- _SOURCE TEXT_

Begin

Even without predication, Z-buffers are easily enough implemented with
RVP partitioned elements: a packed-data compare, mask the result to
extract the Z channels, then a packed-subtract (using different
boundaries that treat entire pixels as elements) to form an inverse mask
by subtracting 1, AND original with inverse mask, invert mask, AND new
data with mask, OR masked original with masked new. 9 instructions
total, including the CSR writes to change the partitioning boundaries.
Total data needed is 2 mutable inputs and 1 temporary for the
"predicate" mask. Overall, an additional register is needed for
exchanging the partitioning boundaries and another to store the constant
-1, since PADDI will not exist. We could use x9 - x31 (23 registers)
for the partition boundaries, constants, and working data, allowing
seven iterations of this loop to be interleaved and the overhead of the
CSR swap to be amortized over seven groups. In an implementation with
RVP lanes, each group is also replicated across the N lanes, so the
processor could have 7*N groups "in the air" at once.

End

- _ACTIONS TO TAKE_
**A.** Output the Z-buffer text from "Total data needed" to "x31 (23 registers)".
**B.** In the Z-buffer text, how many iterations of the loop could be interleaved using registers x9 through x31?
**C.** Resume the Z-buffer text after its last sentence.
The listing is separate material with no connection to the Z-buffer text.

- _SUPPLIED INFORMATION_
Begin

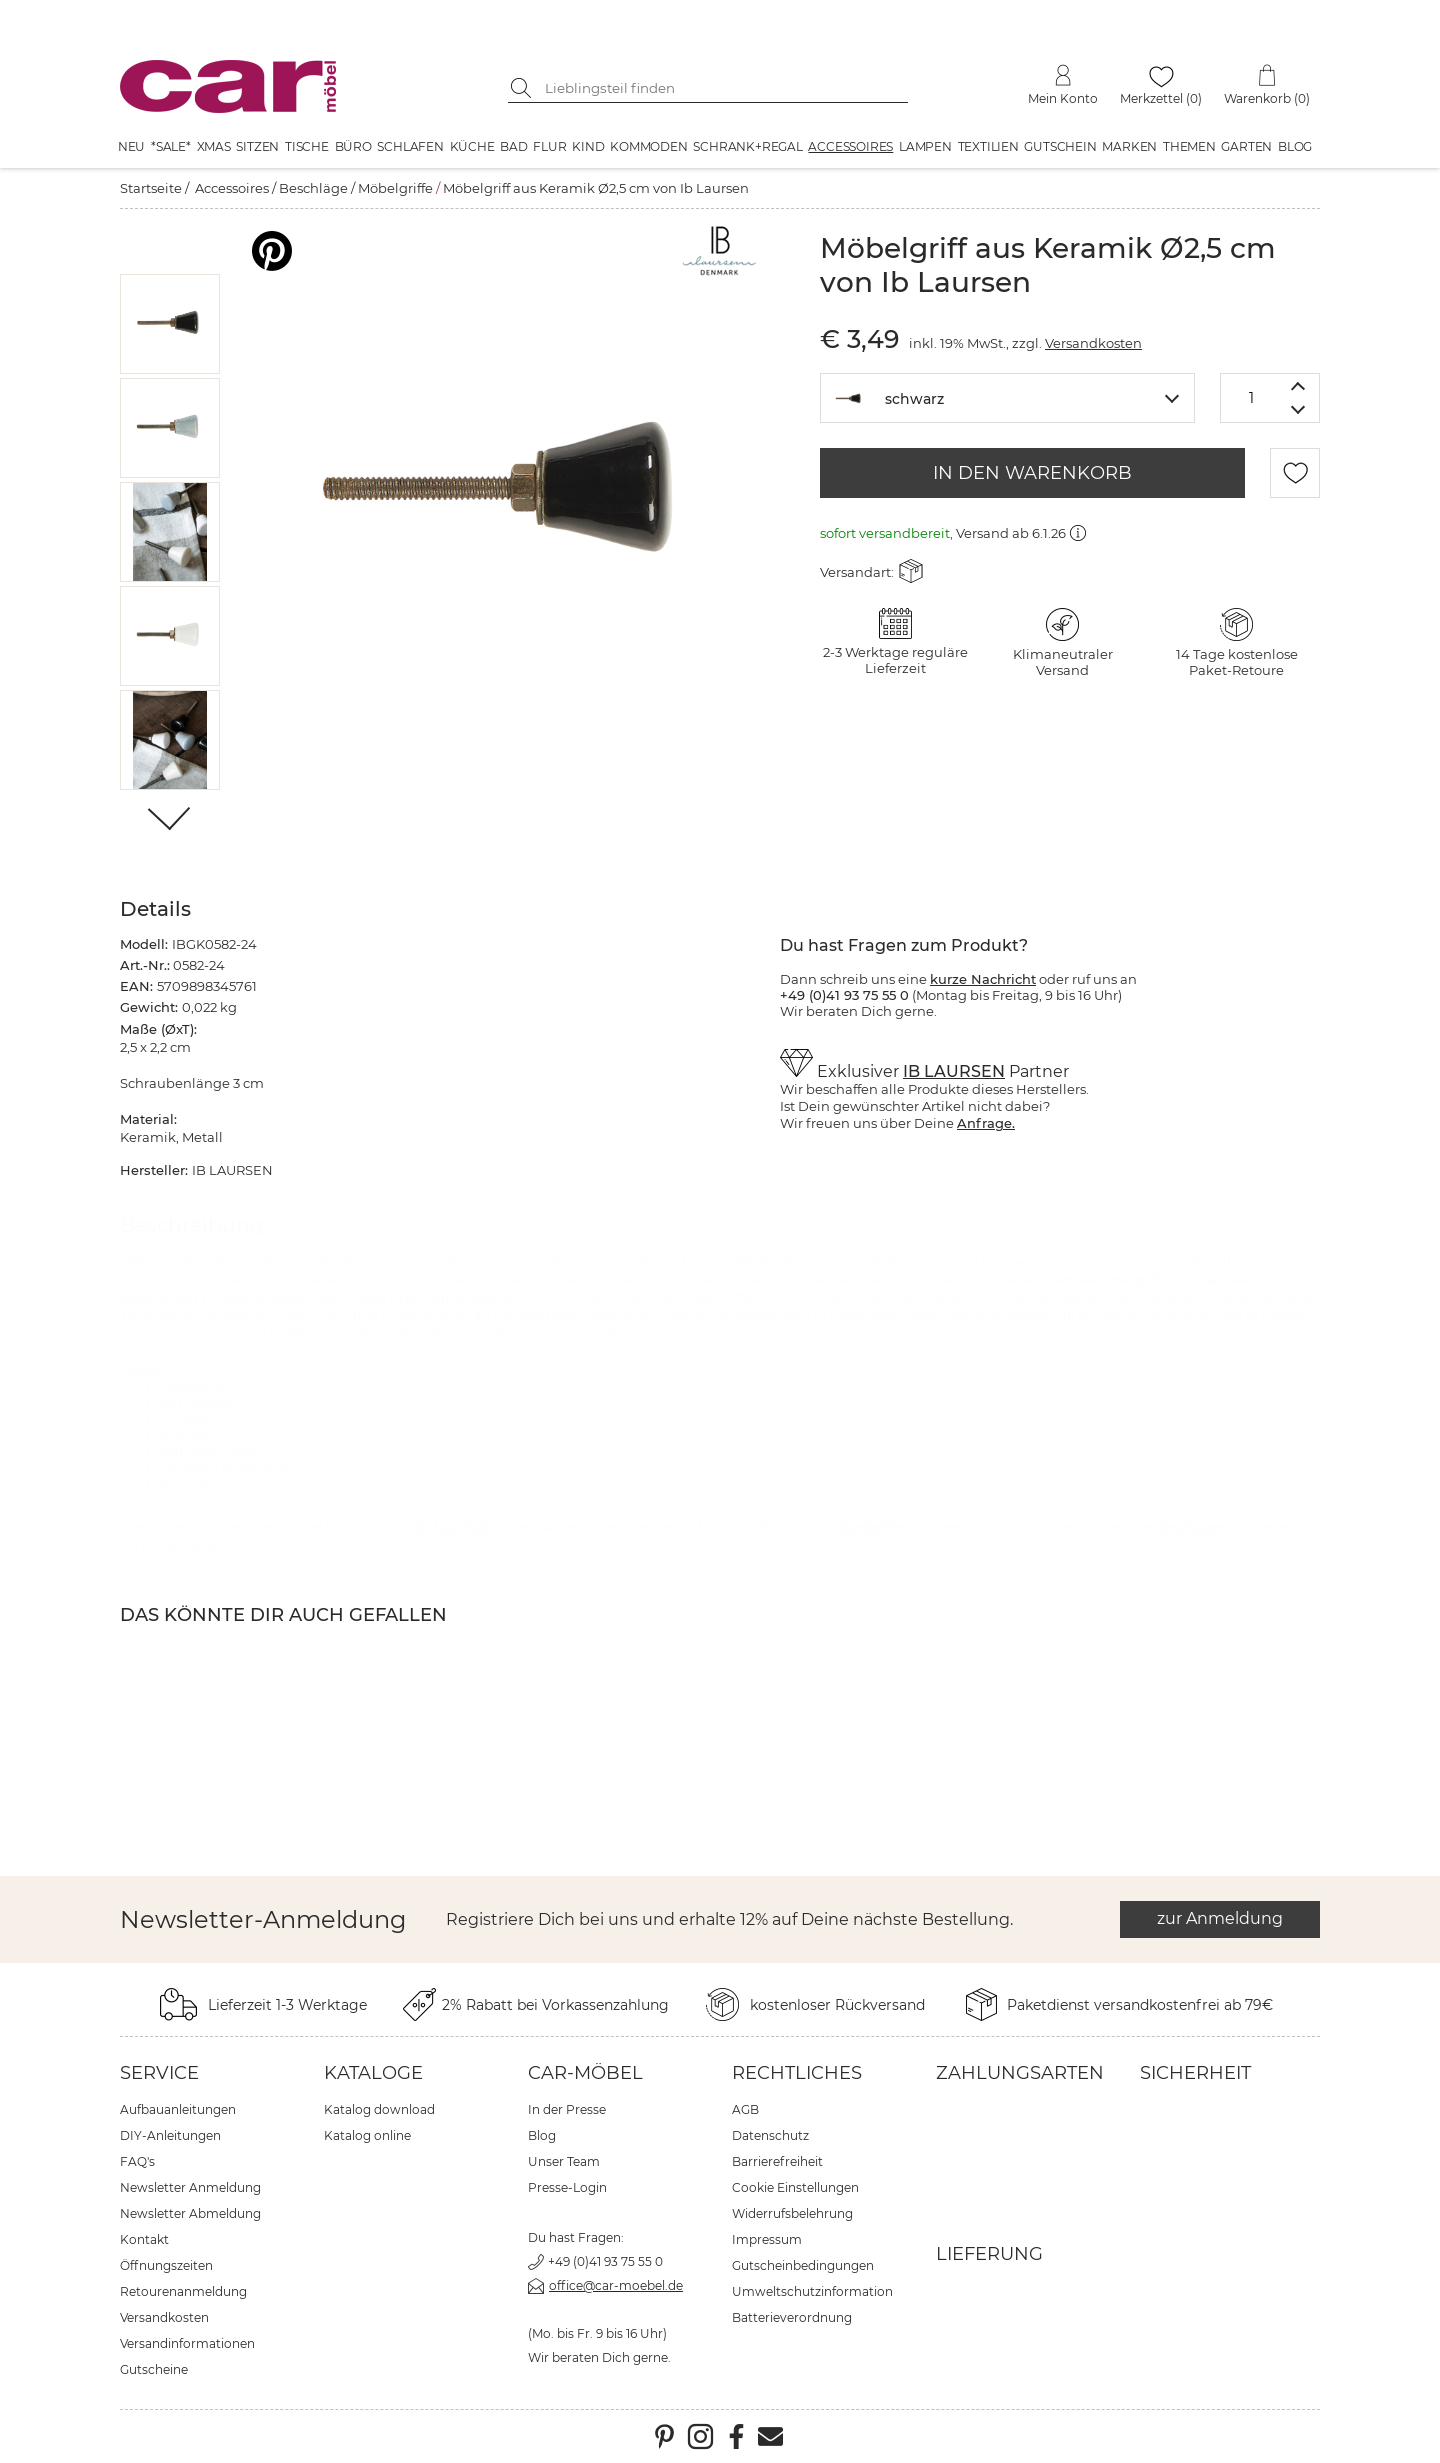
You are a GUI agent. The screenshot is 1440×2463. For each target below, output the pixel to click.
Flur (549, 146)
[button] (170, 324)
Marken (1129, 146)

End

- _ANSWERS TO THE EXERCISES_
**A.**
Total data needed is 2 mutable inputs and 1 temporary for the
"predicate" mask. Overall, an additional register is needed for
exchanging the partitioning boundaries and another to store the constant
-1, since PADDI will not exist. We could use x9 - x31 (23 registers)

**B.** Seven.

**C.**
On RV32, using RGBZ8888 data, this can be even easier: since there is
only one pixel per group, we can use only a single set of partition
boundaries and the RVI SUBI instruction. This eliminates the "global"
registers and two CSR swap instructions, and might allow us to have an
*eighth* group up in the air, for up to 8*32 = 256 pixels processed for
each iteration of the loop on RV32P with 32 lanes.

> > Summary: there's a way for RVV to take over and get much better
> > performance (with associated costs, reduced greatly by the
> > half-way-house that Simple-V represents), and Simple-V is
> designed to
> > take into account intermediary targets (embedded, DSP) anyway.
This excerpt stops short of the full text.